HOW TO COMPLETE THIS TASK | Each line of the data holding "will" should be found and copied.

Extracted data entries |
---+---

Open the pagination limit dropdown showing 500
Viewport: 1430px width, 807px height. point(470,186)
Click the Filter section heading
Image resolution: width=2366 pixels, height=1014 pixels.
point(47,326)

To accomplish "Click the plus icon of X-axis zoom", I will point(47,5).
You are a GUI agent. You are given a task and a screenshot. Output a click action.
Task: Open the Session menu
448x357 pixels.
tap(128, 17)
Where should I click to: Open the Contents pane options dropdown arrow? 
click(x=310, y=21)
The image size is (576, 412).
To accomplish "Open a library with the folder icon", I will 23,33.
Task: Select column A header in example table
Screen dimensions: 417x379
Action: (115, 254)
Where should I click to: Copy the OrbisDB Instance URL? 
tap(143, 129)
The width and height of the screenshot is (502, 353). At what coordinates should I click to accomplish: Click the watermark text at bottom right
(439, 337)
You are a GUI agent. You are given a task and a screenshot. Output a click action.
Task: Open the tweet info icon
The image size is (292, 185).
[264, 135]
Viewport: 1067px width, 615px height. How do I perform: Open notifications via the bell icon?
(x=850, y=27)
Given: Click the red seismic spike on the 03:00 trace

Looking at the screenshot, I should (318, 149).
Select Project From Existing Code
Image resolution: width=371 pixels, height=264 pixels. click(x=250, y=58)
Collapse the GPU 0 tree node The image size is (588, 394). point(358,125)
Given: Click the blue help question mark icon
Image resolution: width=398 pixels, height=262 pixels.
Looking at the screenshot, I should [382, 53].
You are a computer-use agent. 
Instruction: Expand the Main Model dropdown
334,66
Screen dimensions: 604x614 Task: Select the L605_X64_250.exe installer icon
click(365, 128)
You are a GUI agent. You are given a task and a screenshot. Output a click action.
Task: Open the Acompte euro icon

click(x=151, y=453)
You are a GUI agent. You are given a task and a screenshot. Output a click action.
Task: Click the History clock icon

---+---

RESPONSE AREA |
To accomplish "Click the plus icon of X-axis zoom", I will point(47,5).
To accomplish "Open a library with the folder icon", I will 23,33.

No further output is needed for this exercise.